__JOB__. Revise the data below by replacing every "Screen dimensions" with "Display size", leaving everything else unchanged.

__LISTED RECORDS__.
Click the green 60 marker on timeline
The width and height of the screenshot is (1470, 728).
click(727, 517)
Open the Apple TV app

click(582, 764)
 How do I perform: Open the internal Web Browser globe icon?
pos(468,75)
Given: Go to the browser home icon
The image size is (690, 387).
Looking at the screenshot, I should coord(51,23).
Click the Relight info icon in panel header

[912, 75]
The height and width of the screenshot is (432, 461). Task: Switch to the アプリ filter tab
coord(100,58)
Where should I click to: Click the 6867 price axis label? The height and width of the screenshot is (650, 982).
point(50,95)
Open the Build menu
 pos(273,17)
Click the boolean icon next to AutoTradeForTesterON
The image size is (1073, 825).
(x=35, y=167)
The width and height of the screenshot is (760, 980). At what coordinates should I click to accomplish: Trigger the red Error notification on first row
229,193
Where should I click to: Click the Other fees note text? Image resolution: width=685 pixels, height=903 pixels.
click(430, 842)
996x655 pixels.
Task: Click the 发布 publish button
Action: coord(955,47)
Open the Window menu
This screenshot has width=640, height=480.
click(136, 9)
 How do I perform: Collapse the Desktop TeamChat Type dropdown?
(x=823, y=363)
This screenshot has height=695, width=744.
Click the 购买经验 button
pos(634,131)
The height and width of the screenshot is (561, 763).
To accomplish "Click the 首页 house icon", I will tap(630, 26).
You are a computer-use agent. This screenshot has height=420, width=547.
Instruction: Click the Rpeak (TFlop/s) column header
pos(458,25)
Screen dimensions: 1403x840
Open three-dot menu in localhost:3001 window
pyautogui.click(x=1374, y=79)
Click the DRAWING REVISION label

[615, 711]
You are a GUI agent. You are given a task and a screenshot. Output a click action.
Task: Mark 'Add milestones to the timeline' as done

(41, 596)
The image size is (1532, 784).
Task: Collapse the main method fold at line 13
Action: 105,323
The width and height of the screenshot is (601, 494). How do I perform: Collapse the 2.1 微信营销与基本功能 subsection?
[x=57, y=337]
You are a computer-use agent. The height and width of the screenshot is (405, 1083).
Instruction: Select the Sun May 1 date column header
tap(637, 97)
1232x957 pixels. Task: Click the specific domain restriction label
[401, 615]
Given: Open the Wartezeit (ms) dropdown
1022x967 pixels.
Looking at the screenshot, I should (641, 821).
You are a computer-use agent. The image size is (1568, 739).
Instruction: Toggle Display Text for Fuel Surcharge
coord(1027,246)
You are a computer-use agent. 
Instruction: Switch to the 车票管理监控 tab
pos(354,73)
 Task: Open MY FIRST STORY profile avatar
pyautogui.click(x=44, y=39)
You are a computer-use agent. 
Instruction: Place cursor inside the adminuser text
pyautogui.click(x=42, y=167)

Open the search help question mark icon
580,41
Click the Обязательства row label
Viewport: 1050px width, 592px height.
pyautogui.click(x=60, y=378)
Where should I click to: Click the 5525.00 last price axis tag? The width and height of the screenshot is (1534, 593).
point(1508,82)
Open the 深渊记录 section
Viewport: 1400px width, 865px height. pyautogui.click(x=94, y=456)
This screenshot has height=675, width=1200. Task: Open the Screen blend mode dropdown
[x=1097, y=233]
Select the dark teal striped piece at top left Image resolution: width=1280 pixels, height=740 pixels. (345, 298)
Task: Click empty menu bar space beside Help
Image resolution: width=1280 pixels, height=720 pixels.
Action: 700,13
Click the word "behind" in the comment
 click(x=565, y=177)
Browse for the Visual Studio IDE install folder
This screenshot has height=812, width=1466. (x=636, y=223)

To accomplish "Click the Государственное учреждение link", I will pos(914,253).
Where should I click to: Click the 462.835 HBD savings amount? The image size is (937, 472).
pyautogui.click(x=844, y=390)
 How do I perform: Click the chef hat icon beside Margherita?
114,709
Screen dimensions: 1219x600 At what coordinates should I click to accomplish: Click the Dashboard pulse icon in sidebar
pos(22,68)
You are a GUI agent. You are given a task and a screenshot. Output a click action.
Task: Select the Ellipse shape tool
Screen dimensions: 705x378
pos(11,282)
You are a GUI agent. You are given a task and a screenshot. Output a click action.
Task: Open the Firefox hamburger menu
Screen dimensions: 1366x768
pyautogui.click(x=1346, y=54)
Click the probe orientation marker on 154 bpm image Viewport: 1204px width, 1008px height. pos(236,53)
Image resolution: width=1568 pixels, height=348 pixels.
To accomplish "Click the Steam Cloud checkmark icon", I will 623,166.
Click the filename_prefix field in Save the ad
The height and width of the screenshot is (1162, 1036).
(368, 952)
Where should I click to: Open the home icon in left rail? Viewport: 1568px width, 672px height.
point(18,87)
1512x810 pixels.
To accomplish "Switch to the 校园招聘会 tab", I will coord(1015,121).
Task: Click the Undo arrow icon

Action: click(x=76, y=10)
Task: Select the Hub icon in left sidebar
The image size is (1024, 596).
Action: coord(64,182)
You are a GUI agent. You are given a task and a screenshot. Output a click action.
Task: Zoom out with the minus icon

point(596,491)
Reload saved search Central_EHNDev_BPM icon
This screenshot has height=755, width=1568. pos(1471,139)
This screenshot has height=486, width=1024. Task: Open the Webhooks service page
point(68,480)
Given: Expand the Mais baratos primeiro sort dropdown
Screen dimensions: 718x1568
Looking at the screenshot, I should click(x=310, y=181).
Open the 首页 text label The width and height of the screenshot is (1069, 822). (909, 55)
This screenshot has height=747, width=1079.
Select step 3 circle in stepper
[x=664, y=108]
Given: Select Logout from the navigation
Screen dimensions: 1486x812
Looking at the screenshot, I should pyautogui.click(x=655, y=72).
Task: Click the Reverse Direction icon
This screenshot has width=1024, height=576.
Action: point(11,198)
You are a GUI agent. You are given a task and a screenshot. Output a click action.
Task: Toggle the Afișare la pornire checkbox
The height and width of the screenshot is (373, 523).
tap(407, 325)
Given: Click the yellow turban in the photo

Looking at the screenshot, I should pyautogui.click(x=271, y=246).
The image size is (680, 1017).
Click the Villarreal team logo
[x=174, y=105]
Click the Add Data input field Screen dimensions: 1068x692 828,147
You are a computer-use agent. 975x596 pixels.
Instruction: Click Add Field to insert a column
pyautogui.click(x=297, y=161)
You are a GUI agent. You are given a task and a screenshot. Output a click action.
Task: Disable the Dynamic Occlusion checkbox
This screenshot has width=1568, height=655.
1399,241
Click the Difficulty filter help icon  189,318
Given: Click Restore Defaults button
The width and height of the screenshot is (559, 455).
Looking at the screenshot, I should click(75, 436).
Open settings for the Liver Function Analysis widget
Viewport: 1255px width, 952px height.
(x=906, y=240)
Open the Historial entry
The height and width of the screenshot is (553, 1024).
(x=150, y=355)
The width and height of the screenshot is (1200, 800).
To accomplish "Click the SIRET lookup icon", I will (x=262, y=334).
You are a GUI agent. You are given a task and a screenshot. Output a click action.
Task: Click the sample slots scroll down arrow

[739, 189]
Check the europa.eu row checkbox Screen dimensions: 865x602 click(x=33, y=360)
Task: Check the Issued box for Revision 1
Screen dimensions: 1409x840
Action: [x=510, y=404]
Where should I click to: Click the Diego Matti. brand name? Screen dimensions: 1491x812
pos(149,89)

__ANSWER TO THE EXERCISE__.
Click the green 60 marker on timeline
The width and height of the screenshot is (1470, 728).
click(727, 517)
Open the Apple TV app

click(582, 764)
 How do I perform: Open the internal Web Browser globe icon?
pos(468,75)
Given: Go to the browser home icon
The image size is (690, 387).
Looking at the screenshot, I should coord(51,23).
Click the Relight info icon in panel header

[912, 75]
The height and width of the screenshot is (432, 461). Task: Switch to the アプリ filter tab
coord(100,58)
Where should I click to: Click the 6867 price axis label? The height and width of the screenshot is (650, 982).
point(50,95)
Open the Build menu
 pos(273,17)
Click the boolean icon next to AutoTradeForTesterON
The image size is (1073, 825).
(x=35, y=167)
The width and height of the screenshot is (760, 980). At what coordinates should I click to accomplish: Trigger the red Error notification on first row
229,193
Where should I click to: Click the Other fees note text? Image resolution: width=685 pixels, height=903 pixels.
click(430, 842)
996x655 pixels.
Task: Click the 发布 publish button
Action: coord(955,47)
Open the Window menu
This screenshot has width=640, height=480.
click(136, 9)
 How do I perform: Collapse the Desktop TeamChat Type dropdown?
(x=823, y=363)
This screenshot has height=695, width=744.
Click the 购买经验 button
pos(634,131)
The height and width of the screenshot is (561, 763).
To accomplish "Click the 首页 house icon", I will tap(630, 26).
You are a computer-use agent. This screenshot has height=420, width=547.
Instruction: Click the Rpeak (TFlop/s) column header
pos(458,25)
Display size: 1403x840
Open three-dot menu in localhost:3001 window
pyautogui.click(x=1374, y=79)
Click the DRAWING REVISION label

[615, 711]
You are a GUI agent. You are given a task and a screenshot. Output a click action.
Task: Mark 'Add milestones to the timeline' as done

(41, 596)
The image size is (1532, 784).
Task: Collapse the main method fold at line 13
Action: 105,323
The width and height of the screenshot is (601, 494). How do I perform: Collapse the 2.1 微信营销与基本功能 subsection?
[x=57, y=337]
You are a computer-use agent. The height and width of the screenshot is (405, 1083).
Instruction: Select the Sun May 1 date column header
tap(637, 97)
1232x957 pixels. Task: Click the specific domain restriction label
[401, 615]
Given: Open the Wartezeit (ms) dropdown
1022x967 pixels.
Looking at the screenshot, I should (641, 821).
You are a computer-use agent. The image size is (1568, 739).
Instruction: Toggle Display Text for Fuel Surcharge
coord(1027,246)
You are a computer-use agent. 
Instruction: Switch to the 车票管理监控 tab
pos(354,73)
 Task: Open MY FIRST STORY profile avatar
pyautogui.click(x=44, y=39)
You are a computer-use agent. 
Instruction: Place cursor inside the adminuser text
pyautogui.click(x=42, y=167)

Open the search help question mark icon
580,41
Click the Обязательства row label
Viewport: 1050px width, 592px height.
pyautogui.click(x=60, y=378)
Where should I click to: Click the 5525.00 last price axis tag? The width and height of the screenshot is (1534, 593).
point(1508,82)
Open the 深渊记录 section
Viewport: 1400px width, 865px height. pyautogui.click(x=94, y=456)
This screenshot has height=675, width=1200. Task: Open the Screen blend mode dropdown
[x=1097, y=233]
Select the dark teal striped piece at top left Image resolution: width=1280 pixels, height=740 pixels. (345, 298)
Task: Click empty menu bar space beside Help
Image resolution: width=1280 pixels, height=720 pixels.
Action: 700,13
Click the word "behind" in the comment
 click(x=565, y=177)
Browse for the Visual Studio IDE install folder
This screenshot has height=812, width=1466. (x=636, y=223)

To accomplish "Click the Государственное учреждение link", I will pos(914,253).
Where should I click to: Click the 462.835 HBD savings amount? The image size is (937, 472).
pyautogui.click(x=844, y=390)
 How do I perform: Click the chef hat icon beside Margherita?
114,709
Display size: 1219x600 At what coordinates should I click to accomplish: Click the Dashboard pulse icon in sidebar
pos(22,68)
You are a GUI agent. You are given a task and a screenshot. Output a click action.
Task: Select the Ellipse shape tool
Display size: 705x378
pos(11,282)
You are a GUI agent. You are given a task and a screenshot. Output a click action.
Task: Open the Firefox hamburger menu
Display size: 1366x768
pyautogui.click(x=1346, y=54)
Click the probe orientation marker on 154 bpm image Viewport: 1204px width, 1008px height. pos(236,53)
Image resolution: width=1568 pixels, height=348 pixels.
To accomplish "Click the Steam Cloud checkmark icon", I will 623,166.
Click the filename_prefix field in Save the ad
The height and width of the screenshot is (1162, 1036).
(368, 952)
Where should I click to: Open the home icon in left rail? Viewport: 1568px width, 672px height.
point(18,87)
1512x810 pixels.
To accomplish "Switch to the 校园招聘会 tab", I will coord(1015,121).
Task: Click the Undo arrow icon

Action: click(x=76, y=10)
Task: Select the Hub icon in left sidebar
The image size is (1024, 596).
Action: coord(64,182)
You are a GUI agent. You are given a task and a screenshot. Output a click action.
Task: Zoom out with the minus icon

point(596,491)
Reload saved search Central_EHNDev_BPM icon
This screenshot has height=755, width=1568. pos(1471,139)
This screenshot has height=486, width=1024. Task: Open the Webhooks service page
point(68,480)
Given: Expand the Mais baratos primeiro sort dropdown
Display size: 718x1568
Looking at the screenshot, I should click(x=310, y=181).
Open the 首页 text label The width and height of the screenshot is (1069, 822). (909, 55)
This screenshot has height=747, width=1079.
Select step 3 circle in stepper
[x=664, y=108]
Given: Select Logout from the navigation
Display size: 1486x812
Looking at the screenshot, I should pyautogui.click(x=655, y=72).
Task: Click the Reverse Direction icon
This screenshot has width=1024, height=576.
Action: point(11,198)
You are a GUI agent. You are given a task and a screenshot. Output a click action.
Task: Toggle the Afișare la pornire checkbox
The height and width of the screenshot is (373, 523).
tap(407, 325)
Given: Click the yellow turban in the photo

Looking at the screenshot, I should pyautogui.click(x=271, y=246).
The image size is (680, 1017).
Click the Villarreal team logo
[x=174, y=105]
Click the Add Data input field Display size: 1068x692 828,147
You are a computer-use agent. 975x596 pixels.
Instruction: Click Add Field to insert a column
pyautogui.click(x=297, y=161)
You are a GUI agent. You are given a task and a screenshot. Output a click action.
Task: Disable the Dynamic Occlusion checkbox
This screenshot has width=1568, height=655.
1399,241
Click the Difficulty filter help icon  189,318
Given: Click Restore Defaults button
The width and height of the screenshot is (559, 455).
Looking at the screenshot, I should click(75, 436).
Open settings for the Liver Function Analysis widget
Viewport: 1255px width, 952px height.
(x=906, y=240)
Open the Historial entry
The height and width of the screenshot is (553, 1024).
(x=150, y=355)
The width and height of the screenshot is (1200, 800).
To accomplish "Click the SIRET lookup icon", I will (x=262, y=334).
You are a GUI agent. You are given a task and a screenshot. Output a click action.
Task: Click the sample slots scroll down arrow

[739, 189]
Check the europa.eu row checkbox Display size: 865x602 click(x=33, y=360)
Task: Check the Issued box for Revision 1
Display size: 1409x840
Action: [x=510, y=404]
Where should I click to: Click the Diego Matti. brand name? Display size: 1491x812
pos(149,89)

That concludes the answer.